However, when we encounter a button in the context of web development, when HTML and JavaScript are involved, the first thing that comes to mind is the standard tag, which is the most commonly used tool for creating buttons on web pages. This tag typically looks like this:
<button onclick="myFunction()">Click me</button>
But if we think about it, this tag, while serving as a button, doesn't fully reflect all the possible aspects and functions that a button can perform in the broader context of user interaction with an interface.
Upon closer inspection of the definition of a button, one might notice that it doesn't provide any information about how the button should look, how it should behave, or how it should trigger an action. In this context, there’s no clear understanding of what is meant by the words “a simple way” to trigger an action, nor how the connection between the button and the action is established. We only see the basic structure of a button, which, when clicked, calls some method. But in reality, this simplicity hides a much broader range of possibilities and approaches. And so, the question arises: perhaps the button is more than just the tag we see in the example above?
A Simple Way to Trigger an Action
Let’s approach the concept of a button from a more philosophical perspective, delving into its essence and function. What does a button really represent? If we consider the essence of a jug as its emptiness, the essence of a button can be found in its ability to initiate an action. A button is not just a user interface element; it’s a mechanism that triggers a specific process that already exists within the context of the application. The action to be performed happens within the application, in the context of the entire system, but the initiation of that action — its start — is the button’s function. Therefore, we see that the button serves as a kind of trigger, launching an action in a broader external system context.

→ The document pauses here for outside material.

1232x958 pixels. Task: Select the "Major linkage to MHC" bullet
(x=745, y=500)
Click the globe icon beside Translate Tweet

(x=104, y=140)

When a user clicks on a button, they expect that this click will lead to a specific action. Consequently, the button is attributed with the responsibility for initiating this action. In other words, the button becomes the link between the user and the actions that should follow. However, it’s important to note that the method or function that actually carries out the action should not be aware that the button was the one that triggered it. This distinction between what initiates the action and what performs it is a crucial aspect that allows us to maintain flexibility and ease of interaction in more complex systems.
When the button directly performs the action or when the method implementing the action depends on the button itself, we are dealing with a rather complex and interdependent system. If we wish to simplify such a system, it’s necessary to break it down into simpler, independent parts. And here we conclude that simplifying the process of initiating an action primarily involves separating the initiation process from the action itself. And since in the context of JavaScript, the initiator is often referred to as an event, we are talking specifically about separating the event as the initiator from the logic that executes the action.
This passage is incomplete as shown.